There were voices in her mind, shouting along with Steel. She heard Daine, the Son of Khyber, but his words were as incomprehensible as the voice of the dagger.

She pulled herself forward again. She could feel an alcove up ahead-shelter.

Drulkalatar railed in her mind, mocking cries and howls lost in the torment.

Time lost its meaning as she dragged herself forward-another foot… another. Finally she was hidden from view.

Her destination reached, she fell back against the ground. All she could feel was pain. She wanted to let go of it, wanted to stop struggling, but something made her hang on.

She felt movement behind her. She tried to find the strength she needed to rise, to throw Steel.

“Relax, beloved,” Drego said. “You’ll need that fire soon enough.”

CHAPTER TWENTY — THREE

Taer Lian Doresh B arrakas 25, 999 YK

Blinded by agony, all Thorn could see was the outline of the man. But she knew his voice, and his scent.

“Come… to mock?” she said.

“Never, beloved,” he replied. “Yet surely you know that you could end all this. You’ve drawn on her strength but nothing more. If you release the dragon, she will survive this. She will make your enemies suffer for what they have done to you.”

“No…” she said. Drawing in breath was a challenge. “If I die… I die… as Thorn.”

“Mortals,” he said. “Stubborn to the last. I suppose that’s what you get for having a last to be stubborn to. If you’re so certain, then I suppose I’ll have to help.”

“Help?” she murmured.

“Just remember one thing, beloved,” he said, kneeling beside her. “It’s only a dream.”

He disappeared then and she wasn’t sure if he’d walked out of the alcove or simply vanished.
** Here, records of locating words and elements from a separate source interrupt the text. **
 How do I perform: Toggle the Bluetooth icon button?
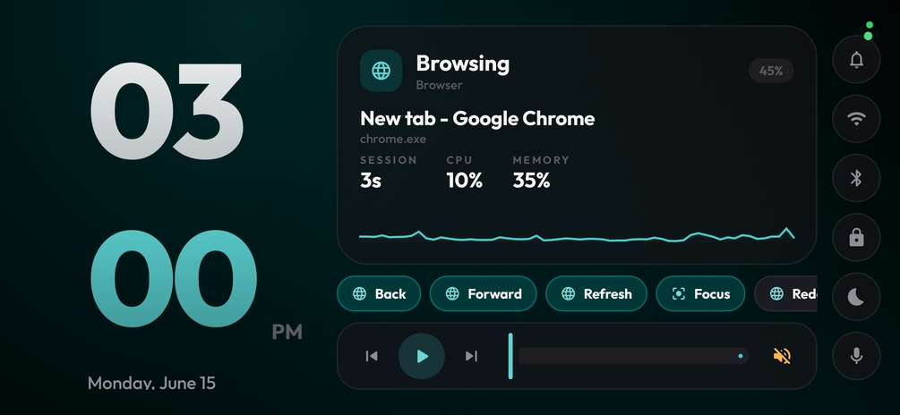point(856,178)
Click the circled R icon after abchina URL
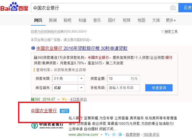 coord(114,135)

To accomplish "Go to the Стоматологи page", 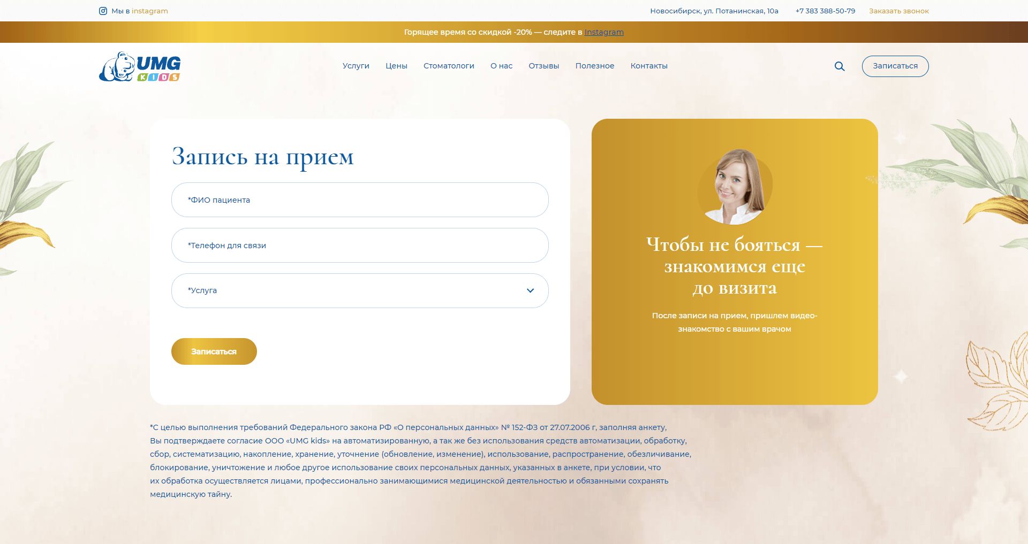I will tap(449, 66).
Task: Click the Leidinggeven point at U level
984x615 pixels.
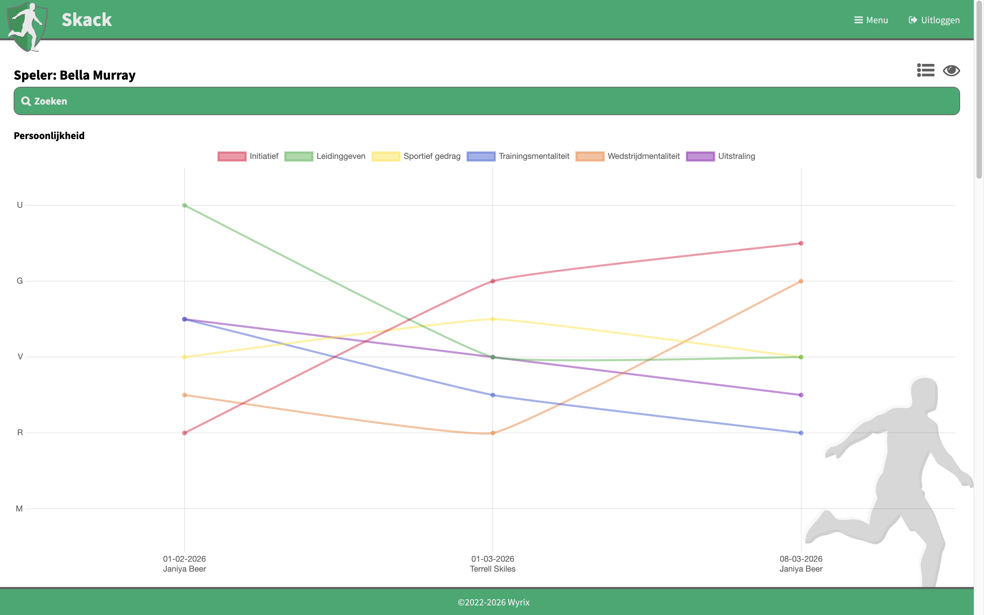Action: (x=185, y=205)
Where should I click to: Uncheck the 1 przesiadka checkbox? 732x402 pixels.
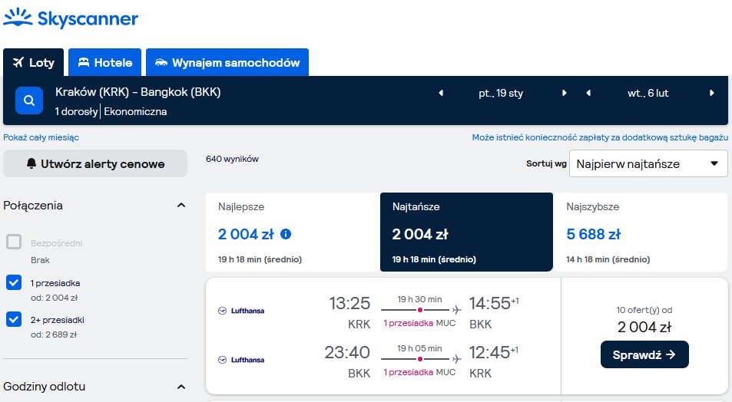(14, 282)
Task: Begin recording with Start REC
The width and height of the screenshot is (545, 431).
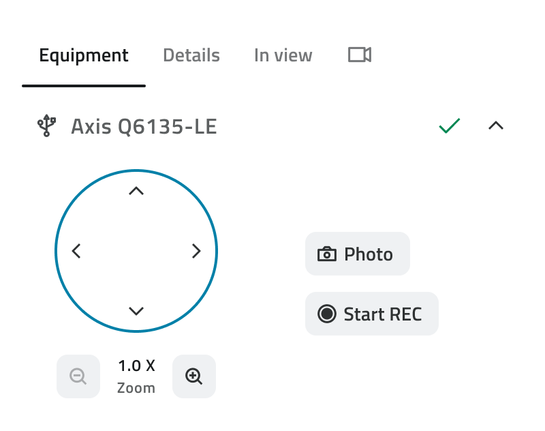Action: click(x=372, y=314)
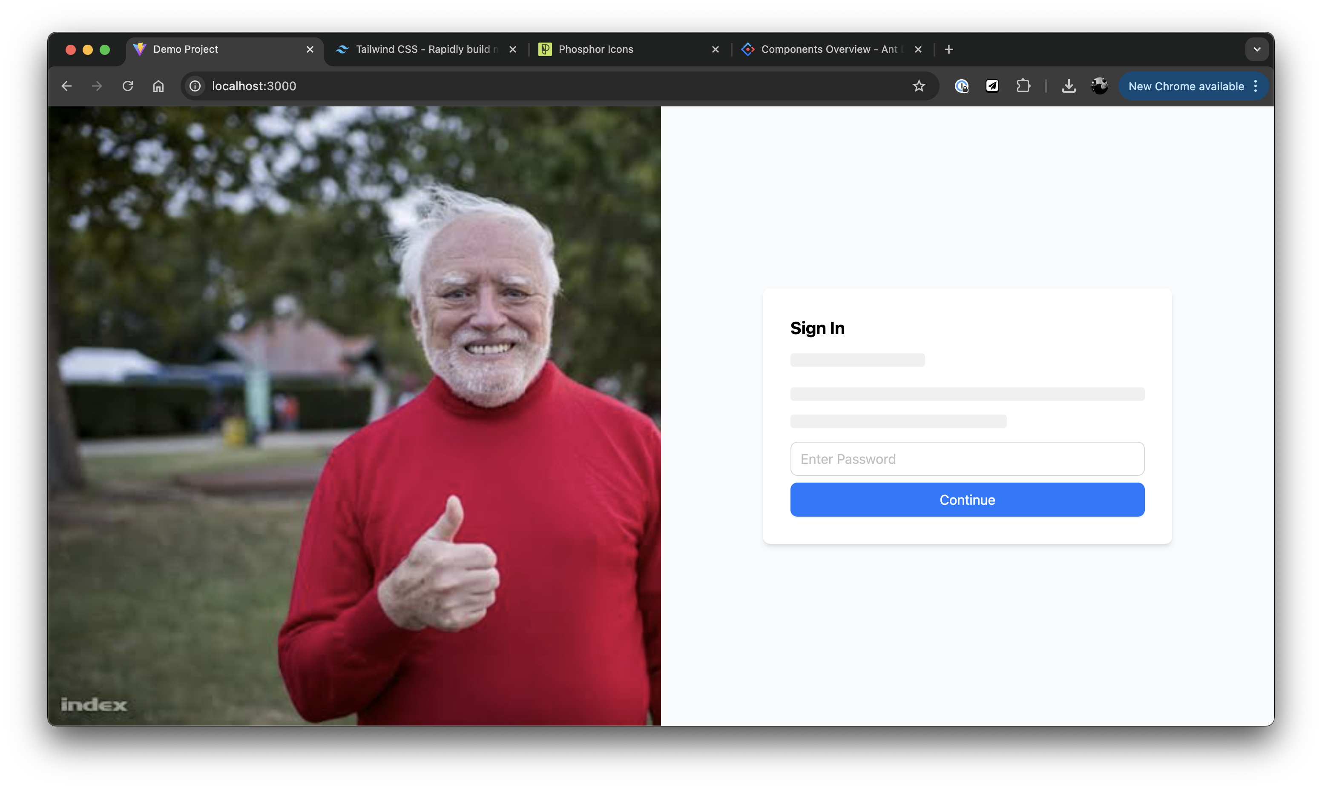
Task: Close the Phosphor Icons tab
Action: (x=716, y=49)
The voices were still clamoring beneath the pain. Daine… Drulkalatar… dozens more.

The world faded away, and when it came back, someone was coming toward her hiding place.

Drego? No. She could hear hard boots scraping the ground, the hem of a long robe dragging.

The stranger drew ever closer. Thorn gathered her strength, and she realized what she had to do. She stopped struggling, dropped Steel, and let the tension flow from her body.

The sentry paused at the edge of the alcove. He’d heard a sound, and he’d seen the bloodstains along the stone. But sight and sound weren’t his primary senses. He perceived the living by feeling their fears, and there was nothing up ahead. Still, spear at the ready, he turned the corner.

The woman was stretched out on the stone. The sentry could see her broken leg and the blood around her, the dagger fallen to the side. And he felt nothing from her. Already dead. Something gleamed on the back of her neck, and he took a step forward to see what it was.

She moved in an instant, her hand wrapped around his leg. Surprised as he was, the sentry raised his spear to finish her. Or he tried to. Something was wrong. There was no strength in his arms. No arms. She was crushing all that he was and pulling it down, pulling it into her, pulling it…

Into the stone.

He could hear the other voices clamoring around him, the dragon, the demons, the angels. And that was his last thought for a long time.

Thorn gasped, still clutching the ankle of the guardian. The pain was gone, flushed away as the strength of the sentry flowed through her. She flexed her leg and found the bone intact. Once again, draining the life of another had saved her own.

Sarmondelaryx’s power, she thought. I used it again.

It was only then that the events of the past few moments fully came back to her. She sat up and looked around. “Drego?”

He was nowhere to be seen. More than that, she couldn’t smell him anymore. With all the other voices, she wasn’t sure if he’d really been there at all.

Voices. She picked up Steel.

You’re alive, he said.

“You sound so surprised,” she told him.

You weren’t watching you for the last few moments. Quite a remarkable recovery.

“Isn’t it? It might make you think of Toli or a certain Deneith bastard.”

Yes… Steel said. I felt the surge of power again. It seems you’re learning more control.